The idea of the Adventurer is a slightly silly one. That’s not necessarily a bad thing – silly can be a lot of fun – but the idea of a bunch of heavily armed ass-kickers wandering around and leaping into life-threatening situations for fun is a bit odd. It’s hard to fit that in the context of any kind of logical world. Most justifications (such as the idle rich, one of the few careers that lets you run around swinging a sword like a fool) end up flying in the face of other adventuring traditions (the idle rich don’t need much loot, after all).
Because of this, most games (like most fiction) has at least some motive that necessitates the heroes take action. This is most often in the form of a threat which the heroes must face, but it can take other forms, like a quest. Curiously, the thinner the character is (say, an orphaned loner), the less work needs to go into this motive, because in a vacuum, all you need is a small push.
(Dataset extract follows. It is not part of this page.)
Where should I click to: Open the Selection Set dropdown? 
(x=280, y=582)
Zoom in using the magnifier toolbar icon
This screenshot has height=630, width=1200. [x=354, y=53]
Players usually recognize the necessity of this motivation, and are often willing to put a little work at the outset establishing a pretense, and then just rolling with it from then on. The priority, after all,is to get onto the adventuring, and a thin veneer of justification is enough to speed that process.
Now, here’s where you hit something that interests me. Most such heroes are reactive (or if they’re proactive, it’s in a very straight line). The threat rises, and they face it. If there’s no threat, there’s not a lot for them to do. Now, villains are proactive, and that’s a good reason to play not-quite-heroes, but that solution doesn’t always work. So I end up looking for another alternative for an easy way to construct a proactive hero.
Paradoxically, one of the best solutions I’ve thought of is the reluctant hero, a staple of fiction. This is the guy who, if he had a choice in the matter, wouldn’t be adventuring, he’d be off doing something else; probably something normal.
Traditionally, this guy is a pain in the ass. A GM sees this sheet or hears this background, and red flags go up. If the character doesn’t have a good reason to adventure, then odds are good that play will be unsatisfactory for everyone. If you have to spend your time fighting the player in order to get him to play, then something is deeply wrong.
This is one of the clearest possible examples of why the relationship between the GM and player is not truly an adversarial one. The GM is responsible for providing opposition, yes, but he does this as a partner to the player, not an enemy. If it were a truly adversarial relationship, it would end in mutually assured destruction as the GM drops infinite elephants on the character’s head and the player decides he’d rather be doing something else.
But once the player realizes that this only works when he *wants* the GM to throw hard things at him, the dynamic shifts drastically, and a lot of things that had been roadblocks can make the game better.
Taking the specific example of reluctance – from a player who understands that what he really wants to do is play, not find excuses not to play, reluctance is an invitation. It says to the GM “Let’s make sure my reasons to engage have some teeth. I’m not looking for an excuse to adventure, I’m looking for a reason”. Now, this is absolutely a challenge, demanding that the GM step up as well, but GMs need that to keep themselves from getting flabby.
So if you can end up with a character like this, consider what you now have: a strongly motivated, well fleshed out character with reason’s to act beyond the immediate plot. Whatever is motivating the character to act is an obvious character hook for other events and conflicts. You have a character who has an understanding of what he wants, understands why he’s doing what he’s doing, and who will – if left alone – step up and start getting proactive in pursuit of his larger goal. All without needing to be a lovable rogue or dashing scoundrel.
Anyway, this isn’t a step I would suggest for every game or for every player, but next time you sit down to do character creation, consider arguing for why a character shouldn’t be adventuring. Putting the player is the position of arguing his case helps him think about it in ways he might not have, and gets him more invested in the arguments he puts forward. This could be as informal as a conversation or as formal as a phase in FATE committed to “Reasons to Stay Home” but simply having the conversation can tell you a lot about the player, and can really lay a solid foundation for your game.
1 – Not that a logical world is a necessity.
2 – The player also, implicitly, needs to step up. it’s a partnership.
3 – And, seriously, I love me some Han Solo action, but other archetypes deserve the chance to be cool.